Senate Bill Includes Significant Changes to Retirement System
Inside the spending legislation the Senate passed on Thursday are the most significant changes in more than a decade to the nations retirement system.
One prominent provision of the law, which President Trump is expected to sign, encourages 401(k) plans to replicate a feature of old-fashioned pensions by offering products with guaranteed income payments.
The law also seeks to expand retirement plan coverage by making it easier for small companies to join together to offer 401(k) plans and spread the burden of administrative costs.

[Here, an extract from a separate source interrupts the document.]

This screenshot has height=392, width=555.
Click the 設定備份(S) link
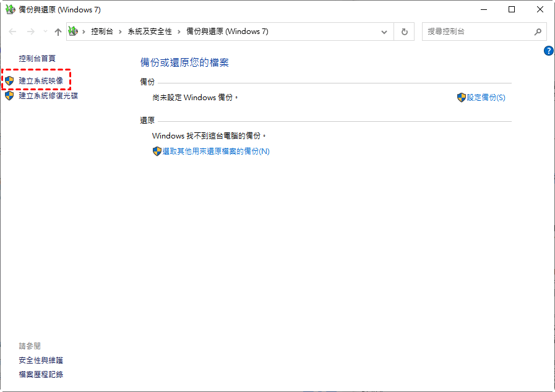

An estimated 30% of private sector employees work for employers that dont currently offer a way to save for the future.
With the U.S. population aging and employers shifting responsibility for retirement saving to individuals, lawmakers have grown concerned that a significant portion of Americans are at risk of outliving their money.
The nonprofit Employee Benefits Research Institute says Americans between ages 35 and 64 face a retirement savings shortfall of $3.83 trillion, with 41% of households projected to run short of money in later life.
To help participants figure out how to make their savings last, the law makes it easier for employers to offer annuities in 401(k)-type retirement plans. It protects employers that follow certain procedures from being sued if they select an insurance company to make annuity payments and that insurer later fails to pay claims. Annuity contracts guarantee a monthly stream of income, potentially for as long as a retiree lives.